By The Corner House Student Board
Jul/Aug 2007
Many parents go through their
children's teenage years with trepidation, fearing that danger
is lurking around every corner. They struggle with letting go,
learning by trial and error when the right time is to trust a teen
to make a sound decision on the spur of the moment. Parents are
reminded daily that maturity ebbs and flows in an adolescent. One
moment their son or daughter acts goofy and childlike, the next
he or she shows remarkable rationality and restraint. And
because parents understand the power of negative peer pressure,
most are never completely confident that their kid will behave
properly in the company of friends. As a result,
they clamp down hard when it comes to setting rules on curfews,
parties and dating, driving, money, even music and friends.

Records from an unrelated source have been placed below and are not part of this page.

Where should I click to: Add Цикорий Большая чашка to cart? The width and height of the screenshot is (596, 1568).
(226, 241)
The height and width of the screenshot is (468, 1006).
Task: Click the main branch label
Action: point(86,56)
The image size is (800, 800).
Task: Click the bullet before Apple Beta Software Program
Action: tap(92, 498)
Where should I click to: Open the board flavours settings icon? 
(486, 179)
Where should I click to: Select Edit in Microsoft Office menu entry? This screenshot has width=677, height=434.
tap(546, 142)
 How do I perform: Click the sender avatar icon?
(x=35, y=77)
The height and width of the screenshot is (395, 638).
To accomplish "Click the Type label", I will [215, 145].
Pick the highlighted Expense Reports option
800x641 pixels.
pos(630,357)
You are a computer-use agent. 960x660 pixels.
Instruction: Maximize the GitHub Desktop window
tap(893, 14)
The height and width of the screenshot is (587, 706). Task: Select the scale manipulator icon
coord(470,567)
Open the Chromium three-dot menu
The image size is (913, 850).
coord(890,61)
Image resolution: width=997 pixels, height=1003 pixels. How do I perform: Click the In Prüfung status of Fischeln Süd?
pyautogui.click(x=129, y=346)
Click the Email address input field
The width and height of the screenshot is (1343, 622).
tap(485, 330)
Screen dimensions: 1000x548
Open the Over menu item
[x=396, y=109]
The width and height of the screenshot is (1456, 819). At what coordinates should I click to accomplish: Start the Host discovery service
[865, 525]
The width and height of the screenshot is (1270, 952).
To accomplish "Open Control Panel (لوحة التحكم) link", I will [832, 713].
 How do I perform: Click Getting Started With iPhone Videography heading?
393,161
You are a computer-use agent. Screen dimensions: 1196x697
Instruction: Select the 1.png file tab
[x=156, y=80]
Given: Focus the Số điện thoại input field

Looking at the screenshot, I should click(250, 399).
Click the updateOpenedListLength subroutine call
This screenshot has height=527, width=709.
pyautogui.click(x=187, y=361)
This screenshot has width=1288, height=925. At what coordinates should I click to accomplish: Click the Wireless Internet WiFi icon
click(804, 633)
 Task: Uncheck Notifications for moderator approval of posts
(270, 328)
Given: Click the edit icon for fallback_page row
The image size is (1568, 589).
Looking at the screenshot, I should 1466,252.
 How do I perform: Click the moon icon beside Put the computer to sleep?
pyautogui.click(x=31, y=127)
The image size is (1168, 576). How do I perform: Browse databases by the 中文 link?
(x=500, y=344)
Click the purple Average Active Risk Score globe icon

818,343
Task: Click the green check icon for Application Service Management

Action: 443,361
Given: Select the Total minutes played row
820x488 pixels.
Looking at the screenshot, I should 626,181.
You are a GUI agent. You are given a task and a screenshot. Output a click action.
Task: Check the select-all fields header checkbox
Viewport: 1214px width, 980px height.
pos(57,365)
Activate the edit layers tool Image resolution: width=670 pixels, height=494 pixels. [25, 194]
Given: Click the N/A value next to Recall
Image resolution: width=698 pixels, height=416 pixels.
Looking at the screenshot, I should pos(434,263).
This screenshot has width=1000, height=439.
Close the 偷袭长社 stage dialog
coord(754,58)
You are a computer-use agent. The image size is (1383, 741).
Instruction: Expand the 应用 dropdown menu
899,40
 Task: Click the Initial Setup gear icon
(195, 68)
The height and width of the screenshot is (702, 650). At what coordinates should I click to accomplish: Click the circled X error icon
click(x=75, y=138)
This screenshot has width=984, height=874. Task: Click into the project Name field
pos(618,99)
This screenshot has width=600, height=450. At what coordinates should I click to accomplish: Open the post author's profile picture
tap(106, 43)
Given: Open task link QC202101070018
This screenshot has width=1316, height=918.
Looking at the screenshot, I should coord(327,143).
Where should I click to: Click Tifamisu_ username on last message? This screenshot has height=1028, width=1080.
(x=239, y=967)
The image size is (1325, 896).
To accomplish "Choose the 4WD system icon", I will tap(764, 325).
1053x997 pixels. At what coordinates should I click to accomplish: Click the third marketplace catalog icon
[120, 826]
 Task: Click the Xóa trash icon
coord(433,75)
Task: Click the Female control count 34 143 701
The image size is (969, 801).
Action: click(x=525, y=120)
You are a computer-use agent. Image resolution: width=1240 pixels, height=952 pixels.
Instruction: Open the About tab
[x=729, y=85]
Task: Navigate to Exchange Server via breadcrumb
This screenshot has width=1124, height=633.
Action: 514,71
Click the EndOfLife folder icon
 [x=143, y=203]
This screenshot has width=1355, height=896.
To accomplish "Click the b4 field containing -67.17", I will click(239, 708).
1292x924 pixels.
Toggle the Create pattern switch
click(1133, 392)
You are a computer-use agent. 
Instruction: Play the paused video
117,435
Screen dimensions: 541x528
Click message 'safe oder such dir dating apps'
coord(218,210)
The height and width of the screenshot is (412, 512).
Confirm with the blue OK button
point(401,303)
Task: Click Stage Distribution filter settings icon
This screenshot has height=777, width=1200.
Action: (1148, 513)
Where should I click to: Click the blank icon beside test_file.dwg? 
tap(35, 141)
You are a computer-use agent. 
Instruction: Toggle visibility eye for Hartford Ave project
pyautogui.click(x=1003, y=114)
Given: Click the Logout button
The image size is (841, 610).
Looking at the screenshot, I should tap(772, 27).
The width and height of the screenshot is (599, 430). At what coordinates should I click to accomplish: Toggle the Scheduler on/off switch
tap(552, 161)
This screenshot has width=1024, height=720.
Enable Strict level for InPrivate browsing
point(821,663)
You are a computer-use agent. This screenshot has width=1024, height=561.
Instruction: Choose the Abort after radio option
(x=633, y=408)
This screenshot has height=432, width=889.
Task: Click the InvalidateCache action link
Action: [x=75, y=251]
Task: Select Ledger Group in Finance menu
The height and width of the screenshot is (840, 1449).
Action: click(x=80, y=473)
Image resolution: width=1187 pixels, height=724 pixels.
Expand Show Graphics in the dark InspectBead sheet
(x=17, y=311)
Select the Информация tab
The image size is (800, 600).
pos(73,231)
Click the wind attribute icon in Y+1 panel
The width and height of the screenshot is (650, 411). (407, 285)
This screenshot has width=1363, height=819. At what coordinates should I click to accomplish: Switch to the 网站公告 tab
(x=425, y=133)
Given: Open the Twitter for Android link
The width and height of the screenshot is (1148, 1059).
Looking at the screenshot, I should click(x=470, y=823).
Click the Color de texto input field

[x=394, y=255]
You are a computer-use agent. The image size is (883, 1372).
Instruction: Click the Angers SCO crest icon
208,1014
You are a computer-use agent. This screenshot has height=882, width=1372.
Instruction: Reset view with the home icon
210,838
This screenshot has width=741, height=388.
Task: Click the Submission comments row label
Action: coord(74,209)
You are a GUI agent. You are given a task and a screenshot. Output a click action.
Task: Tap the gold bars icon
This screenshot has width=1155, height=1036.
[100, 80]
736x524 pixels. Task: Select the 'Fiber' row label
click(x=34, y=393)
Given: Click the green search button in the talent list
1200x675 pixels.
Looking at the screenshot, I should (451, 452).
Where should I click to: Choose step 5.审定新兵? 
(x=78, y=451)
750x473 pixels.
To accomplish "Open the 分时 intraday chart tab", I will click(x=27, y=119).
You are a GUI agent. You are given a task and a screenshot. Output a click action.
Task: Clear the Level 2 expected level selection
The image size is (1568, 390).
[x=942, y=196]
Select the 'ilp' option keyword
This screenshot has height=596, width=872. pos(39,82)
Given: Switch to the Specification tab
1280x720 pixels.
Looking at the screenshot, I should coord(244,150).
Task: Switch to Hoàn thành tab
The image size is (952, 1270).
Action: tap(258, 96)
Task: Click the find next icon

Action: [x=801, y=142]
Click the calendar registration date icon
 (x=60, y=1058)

"You're ruining my life!" and "You just don't understand!"
are familiar outcries to anyone who has tried to enforce a curfew
or set rules with a rebellious adolescent. On the one hand, we
feel we must establish clear boundaries and educate our children
about the consequences of high‑risk behavior. On
the other hand, we constantly encourage them to grow up, try new
things, and take responsibility for their actions.
Given these realities, it's no wonder that parents and teens struggle
over rule setting. It's always been that way and maybe it always
will be.
When the topic of rule setting and rule breaking was put to the
eight high school seniors who make up the Corner House Student
Board, they had a lot to say.
Adults will be reassured to know that they acknowledged that sometimes
parents' fears are legitimate, that a teen's demands for total
autonomy can be unreasonable and excessive, and that parents are
right in setting limits and imposing rules. But they had some gripes,
too. And
they had plenty of practical advice for parents on how to minimize
the tensions that can make the teen years a constant battle of
wills.
Thoughtfully and candidly, they discussed their individual
experiences and those of their friends:
Q: Is experience the best teacher,
or is it a parent's responsibility to do everything possible to
prevent teens from making serious mistakes or indulging in behaviors
that threaten their health, safety, and welfare?
On this question, teens, like their parents, are searching for
the right balance. The group agreed that open communication was
at the heart of the issue. All
felt it is the parents' responsibility to talk to their children,
teach them about controlled substances, and tell them to steer
clear of drugs.
"Ultimately experience is the best teacher,"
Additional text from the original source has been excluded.